Text provided:
+ + +

The MBR (Membrane Bioreactor)process flow and design calculation

The MBR (Membrane Bioreactor)process flow and design calculation

Summary

The MBR process is a key step in sewage treatment. Next I will introduce the MBR (Membrane Bioreactor)process flow and design calculation.

The MBR (Membrane Bioreactor)process  flow and design calculation
The MBR (Membrane Bioreactor)process flow and design calculation
MBR Process Flow
The MBR (Membrane Bioreactor) process flow mainly consists of the following steps:
1. Pretreatment:
Wastewater entering the MBR system undergoes preliminary filtration to remove large solid impurities and suspended particles, reducing the burden on subsequent processing, usually using screens or sedimentation tanks.
2. Biological Reaction:
Pre-treated wastewater enters the bioreactor, where microorganisms in activated sludge degrade organic matter. A certain sludge concentration (MLSS) and dissolved oxygen (DO) are usually maintained to promote the removal of organic pollutants.
3. Membrane Separation:
After biological treatment, the wastewater undergoes solid-liquid separation through membrane modules (usually hollow fiber or flat sheet membranes). The membrane pore size is typically below 0.1 microns, effectively trapping microorganisms and most suspended solids.
4. Effluent Treatment:
The water treated by membrane separation, known as 'membrane permeate,' can usually be directly discharged or reused after further disinfection. The effluent quality can meet or exceed Class IV surface water standards.
5. Sludge Return:
Some concentrated sludge is returned to the bioreactor to maintain a certain concentration of activated sludge, supporting normal microbial metabolism. Excess sludge can be discharged or further treated as needed.
6. Cleaning and Maintenance:
The membrane modules are periodically cleaned both physically and chemically to prevent fouling and clogging, ensuring membrane flux and lifespan.
Design Calculation of MBR Capacity
The design and calculation of MBR system capacity typically involve the following steps and parameters to determine the number of membranes and system scale based on wastewater volume and inflow/outflow quality requirements:
1. Determine Treatment Water Volume
2. Calculate Membrane Area
Formula: A = Q / (J x 24)

+ + +

Dataset entries:
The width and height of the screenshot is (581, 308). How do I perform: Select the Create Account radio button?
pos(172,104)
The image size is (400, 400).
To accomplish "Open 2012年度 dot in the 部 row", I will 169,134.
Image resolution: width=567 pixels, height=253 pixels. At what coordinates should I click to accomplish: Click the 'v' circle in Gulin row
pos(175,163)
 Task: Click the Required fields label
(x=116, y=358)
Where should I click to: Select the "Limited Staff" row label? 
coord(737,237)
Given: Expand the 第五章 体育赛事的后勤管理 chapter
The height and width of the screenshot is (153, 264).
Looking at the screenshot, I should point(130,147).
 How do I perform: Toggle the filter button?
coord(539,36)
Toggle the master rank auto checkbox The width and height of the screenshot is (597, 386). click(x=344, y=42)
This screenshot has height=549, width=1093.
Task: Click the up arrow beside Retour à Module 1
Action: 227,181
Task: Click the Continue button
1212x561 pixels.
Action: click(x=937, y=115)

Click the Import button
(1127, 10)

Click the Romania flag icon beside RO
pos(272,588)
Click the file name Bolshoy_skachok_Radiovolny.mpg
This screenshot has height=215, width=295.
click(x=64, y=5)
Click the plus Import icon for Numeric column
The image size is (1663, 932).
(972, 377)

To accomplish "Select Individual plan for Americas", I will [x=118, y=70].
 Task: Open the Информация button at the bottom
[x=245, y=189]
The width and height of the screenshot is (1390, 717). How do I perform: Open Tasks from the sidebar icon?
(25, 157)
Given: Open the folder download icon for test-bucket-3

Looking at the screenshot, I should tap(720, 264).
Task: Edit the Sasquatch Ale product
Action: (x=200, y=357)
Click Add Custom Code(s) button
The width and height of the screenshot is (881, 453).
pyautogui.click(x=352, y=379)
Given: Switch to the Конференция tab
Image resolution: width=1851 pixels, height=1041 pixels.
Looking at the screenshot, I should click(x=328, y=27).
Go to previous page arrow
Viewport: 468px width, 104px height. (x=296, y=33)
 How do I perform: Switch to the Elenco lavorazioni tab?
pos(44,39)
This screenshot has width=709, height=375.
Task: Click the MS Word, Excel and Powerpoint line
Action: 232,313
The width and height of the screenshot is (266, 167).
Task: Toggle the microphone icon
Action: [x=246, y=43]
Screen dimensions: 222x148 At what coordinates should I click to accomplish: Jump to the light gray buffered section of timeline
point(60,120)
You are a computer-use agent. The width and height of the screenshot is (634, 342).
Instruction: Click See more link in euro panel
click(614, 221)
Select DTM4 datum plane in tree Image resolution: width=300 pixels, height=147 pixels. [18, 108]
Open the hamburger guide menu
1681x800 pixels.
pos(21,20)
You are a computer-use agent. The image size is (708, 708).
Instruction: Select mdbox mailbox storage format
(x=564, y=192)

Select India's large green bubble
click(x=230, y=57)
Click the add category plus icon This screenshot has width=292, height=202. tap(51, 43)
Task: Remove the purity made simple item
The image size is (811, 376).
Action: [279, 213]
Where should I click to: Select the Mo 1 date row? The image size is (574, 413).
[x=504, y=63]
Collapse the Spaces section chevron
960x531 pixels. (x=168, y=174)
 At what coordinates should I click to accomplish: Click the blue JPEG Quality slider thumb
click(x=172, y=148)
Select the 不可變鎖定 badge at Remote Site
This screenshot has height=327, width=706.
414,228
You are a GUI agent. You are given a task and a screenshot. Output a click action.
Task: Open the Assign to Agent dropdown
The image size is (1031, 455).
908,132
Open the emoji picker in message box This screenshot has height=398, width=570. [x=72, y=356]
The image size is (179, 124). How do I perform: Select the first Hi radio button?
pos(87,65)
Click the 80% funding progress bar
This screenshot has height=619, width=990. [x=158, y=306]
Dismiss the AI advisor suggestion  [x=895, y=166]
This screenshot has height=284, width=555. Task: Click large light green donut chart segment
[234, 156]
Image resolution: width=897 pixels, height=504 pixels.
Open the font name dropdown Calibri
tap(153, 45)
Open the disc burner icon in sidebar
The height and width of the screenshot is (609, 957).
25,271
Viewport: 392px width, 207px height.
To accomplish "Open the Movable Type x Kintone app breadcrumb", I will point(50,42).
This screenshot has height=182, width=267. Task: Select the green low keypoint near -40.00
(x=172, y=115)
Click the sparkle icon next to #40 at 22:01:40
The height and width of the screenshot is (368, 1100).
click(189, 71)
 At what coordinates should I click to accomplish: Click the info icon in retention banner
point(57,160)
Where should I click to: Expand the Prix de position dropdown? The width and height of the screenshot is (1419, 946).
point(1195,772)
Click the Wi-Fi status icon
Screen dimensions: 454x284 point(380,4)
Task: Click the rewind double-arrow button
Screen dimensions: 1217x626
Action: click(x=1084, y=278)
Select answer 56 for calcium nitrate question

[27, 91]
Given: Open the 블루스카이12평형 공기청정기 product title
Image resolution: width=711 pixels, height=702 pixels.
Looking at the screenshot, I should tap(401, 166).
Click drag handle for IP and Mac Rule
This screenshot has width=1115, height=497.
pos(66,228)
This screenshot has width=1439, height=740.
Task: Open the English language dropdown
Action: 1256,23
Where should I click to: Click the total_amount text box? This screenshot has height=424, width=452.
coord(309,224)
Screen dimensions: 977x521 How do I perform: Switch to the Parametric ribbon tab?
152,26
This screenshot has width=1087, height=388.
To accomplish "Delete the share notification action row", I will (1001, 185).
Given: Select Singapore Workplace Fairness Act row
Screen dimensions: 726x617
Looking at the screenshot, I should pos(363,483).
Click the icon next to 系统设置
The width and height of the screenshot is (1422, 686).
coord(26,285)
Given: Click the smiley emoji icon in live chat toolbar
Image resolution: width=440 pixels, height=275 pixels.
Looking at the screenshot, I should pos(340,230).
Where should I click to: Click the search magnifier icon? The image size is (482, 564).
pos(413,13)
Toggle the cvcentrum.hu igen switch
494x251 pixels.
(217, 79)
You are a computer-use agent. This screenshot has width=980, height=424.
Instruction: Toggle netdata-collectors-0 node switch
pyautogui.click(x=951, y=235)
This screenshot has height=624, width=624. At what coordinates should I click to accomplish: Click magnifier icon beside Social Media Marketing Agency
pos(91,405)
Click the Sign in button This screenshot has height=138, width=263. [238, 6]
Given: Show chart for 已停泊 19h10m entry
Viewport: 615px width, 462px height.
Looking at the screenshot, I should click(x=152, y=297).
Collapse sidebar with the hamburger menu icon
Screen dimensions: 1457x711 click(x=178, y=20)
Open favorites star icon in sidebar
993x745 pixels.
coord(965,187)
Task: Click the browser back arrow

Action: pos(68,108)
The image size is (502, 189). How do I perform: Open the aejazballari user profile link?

+ + +

According to the text on the MBR process flow and design calculation, what is the typical pore size of the membranes used for solid-liquid separation?

The membrane pore size is typically below 0.1 microns.